[TUGAS TERTULIS]
1. Tuliskan kembali bagian teks tentang hadhanah yang dimulai dengan "Menurut pengertian syara’" dan berlanjut sampai "memberi nafkah kepadanya.".
2. Teruskan teks tentang hadhanah mulai dari kalimat sesudah kalimat terakhirnya.

[TEKS YANG DITAMPILKAN]

[MAKALAH] HADITS HUKUM TENTANG HADHANAH (HAK PEMELIHARAAN ANAK)

HADITS HUKUM TENTANG HADHANAH


HADITS HUKUM TENTANG HADHANAH

A. Pendahuluan
Seseorang anak dari permulaan hidupnya sampai pada umur tertentu memerlukan orang lain untuk membantunya dalam kehidupanya, baik seperti makan minum dll. Oleh karena itu orang yang menjaganya perlu rasa kasih sayang, kesabaran, serta mempunyai keinginan agar anak itu baik di kemudian hari.
Karena anak ialah kader penerus dari ibu dan bapaknyadan termasuk unsur mutlak dalam melestarikan bangsa dan negara. Jika hendak mengadakan suatu masyarakat yang kuat dan jaya, maka harus dimulai dari waktu yang sangat dini, yaitu semenjak bayimasih didalam perut ibunya, syukur di negara RI sudah ada badan yang khusus mengurus kesehatan anak dan ibu yang dinamakan Badan Kesehatan Ibu dan Anak (BKIA), Rumah Sakit Anak-Anak, dan lain-lain. Pada penjelasan diatas jadi pendorong agar bayi dan anak diperhatikan dengan sebaik-baiknya.

B. Pembahasan

1. Pengertian Pemeliharaan Anak (Al-Hadhanah)

Hadhanah diambil dari kata al-hidhnu yang artinya samping  atau merengkuh kesamping. Adapun secara syara’ hadhanah artinya pemeliharaan anak bagi orang yang berhak untuk memeliharanya. Atau, bisa juga diartikan memelihara atau menjaga orang yang tidak mampu mengurus kebutuhannya sendiri karena tidak mumayyiz  seperti anak-anak, orang dewasa tetapi gila. Pemeliharaan disini mencakup urusan makanan, pakaian, urusan tidur, membersihkan, memandikan, mencuci pakaian, dan sejenisnya.
Menurut pengertian syara’ lainnya bahwa hadhanah itu ialah pemeliharaan anak yang belum mampu berdiri sendiri mengurusi dirinya, pendidikannya serta pemeliharaannya dari sesuatu yang membinasakannya atau yang membahayakannya.
Hukum hadhanah wajib karena anak yang tidak dipelihara akan terancam keselamatannya .Karena itu, hadhanah  hukumnya wajib sebagaimana juga wajibnya memberi nafkah kepadanya.
Hadhanah termasuk hak penguasaan, hanya saja hak tersebut lebih layak dimiliki oleh kaum wanita, karena wanita itu kasih sayangnya lebih besar dan lebih tekun mendidiknya, dan lebih sabar (daripada laki-laki) dalam mengasuh anak, serta lebih banyak bergaul dengan anak-anak. Biaya mengasuh anak harus ditanggung oleh ayah, karena termasuk kewajiban yang harus dicukupi seperti juga nafkah. Apabila laki-laki menceraikan istrinya maka si istri lebih berhak mengasuh anak hasil dari laki-laki tersebut.

[CUPLIKAN DATA]
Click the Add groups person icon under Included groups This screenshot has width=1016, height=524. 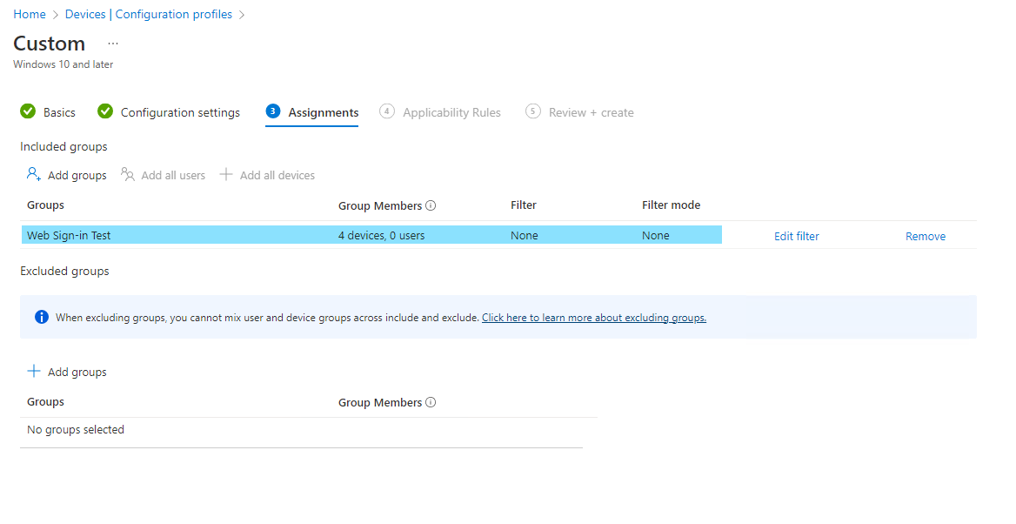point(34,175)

==

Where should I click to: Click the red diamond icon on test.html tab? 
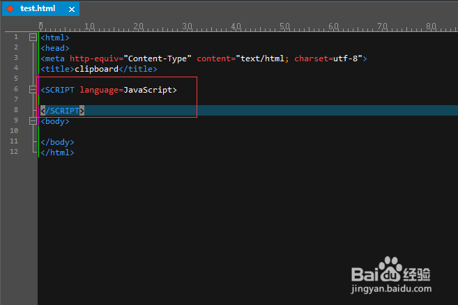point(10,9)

[JAWABAN BERIKUT]
1.
Menurut pengertian syara’ lainnya bahwa hadhanah itu ialah pemeliharaan anak yang belum mampu berdiri sendiri mengurusi dirinya, pendidikannya serta pemeliharaannya dari sesuatu yang membinasakannya atau yang membahayakannya.
Hukum hadhanah wajib karena anak yang tidak dipelihara akan terancam keselamatannya .Karena itu, hadhanah  hukumnya wajib sebagaimana juga wajibnya memberi nafkah kepadanya.

2.
2. Teks Hadis Dan Makna Serta Kandungan

أن رسول الله صلى الله عليه وسلم جائثه امرأة فقالث : يا وسول الله ان ابني هذا كان بطني له وعاء وثدني له ثقاء وحجري له حواء وإن أباه طلقني وأراد أن نزعه مني فقالا لها ررسول الله  صلى الله عليه وسلم : أنت أحق به ما لم تنكحى (رواه داود والحاكم)
“Bahwa Rasulullah SAW, pernah didatangi oleh seorang perempuan ia berkata: “Wahai Rasulullah, sesungguhnya anak saya ini dahulu berada dalam kandungan saya, dan susu saya sebagai minumannya, serta pangkuan saya menjadi tempat ia mencari kash saying. Ayahnya telah mentalak saya dan sekarang ia ( ayahnya) ingin merebut anak ini dari saya. Rasulullah bersabda kepada perempuan itu: “Engkau lebih berhak daripada ayah anak itu selama engkau bbelum menikah lagi.”  (H.R. Abu Dawud dan Al-Hakim)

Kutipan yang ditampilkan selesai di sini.